What makes a good album


Something a bit different for tonight. I thought I'd share the results of my pondering about what makes a good album (all these reviews do that to your noggin). By "album", I mean a collection of tracks (or a single track) distributed in an singular physical medium.

In my not-so-humble opinion, there are three important ingredients you can't omit or skimp on if you want to make one such "good" album deserving of the Art label with a big A.

Inspiration §

The musical and aesthetic ideas, the personality required to make something new. Yes, you can still make worthwhile stuff by focusing on the execution and polishing already well-trodden ideas, but that's not enough for the standard I'm aiming for. Creation (and thus originality) simply is the essence of Art, can't do without.

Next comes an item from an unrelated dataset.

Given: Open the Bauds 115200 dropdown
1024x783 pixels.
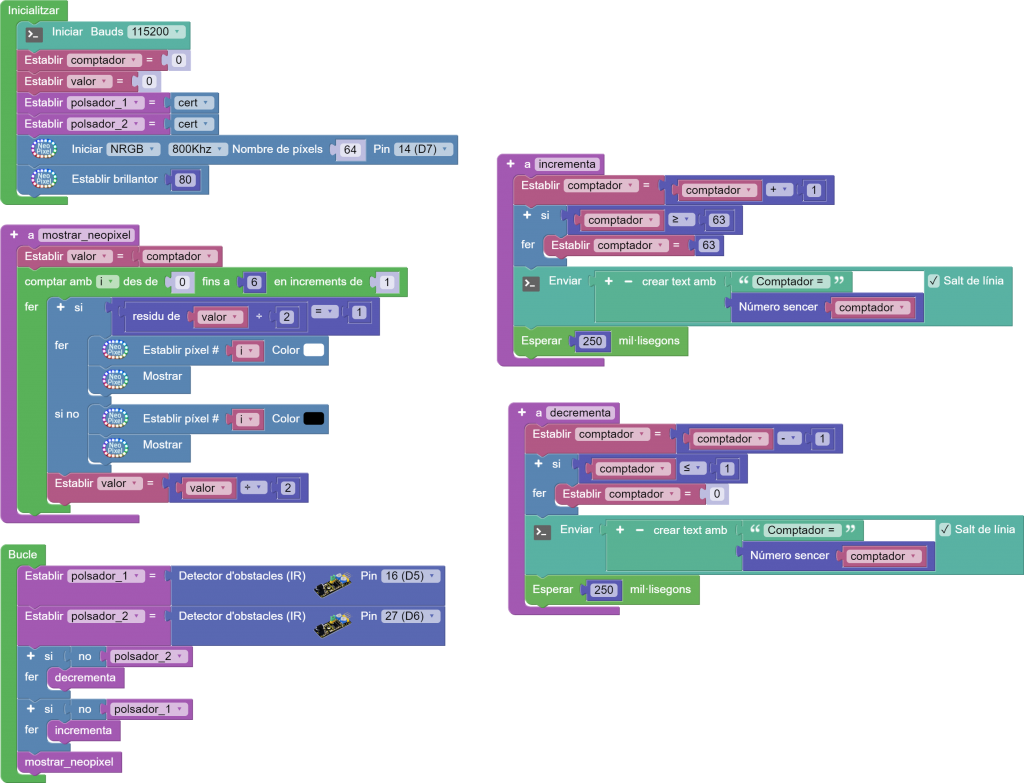Looking at the screenshot, I should pyautogui.click(x=157, y=32).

The astute reader will notice that I didn't write anything about the worth of said ideas! Indeed, this is a related but different question I'll try to answer in a later post, if only because it'd (at least) double the length of this one.

Craftsmanship §

Noun subject to improvement, "execution" could work too even if even vaguer. Simply put, the compositional talent, experience, taste, healthy self-criticism, etc… needed to refine and arrange these ideas into complete works spanning multiple minutes with a negligible amount of weaker passages or self-indulgence.

Vision §

A strong unifying aesthetic/theme that makes the difference between a collection of singles and a cohesive work that can be considered an Art piece by itself. That claim is much less controversial in other art forms, really: a good movie/novel is always more than a sum of neat scenes/chapters, these individual parts needs to progressively weave a distinct atmosphere.

Often missing, especially in singles-oriented, pandering to musicians (≈ focused on technique) or more creatively "empty" (either less ambitious or more pretentious) genres. And even more often disregarded by or outright unknown to the less sophisticated Pleb™ (Oh, did that sound elitist to you? That's normal, I probably am by most reasonable definitions.)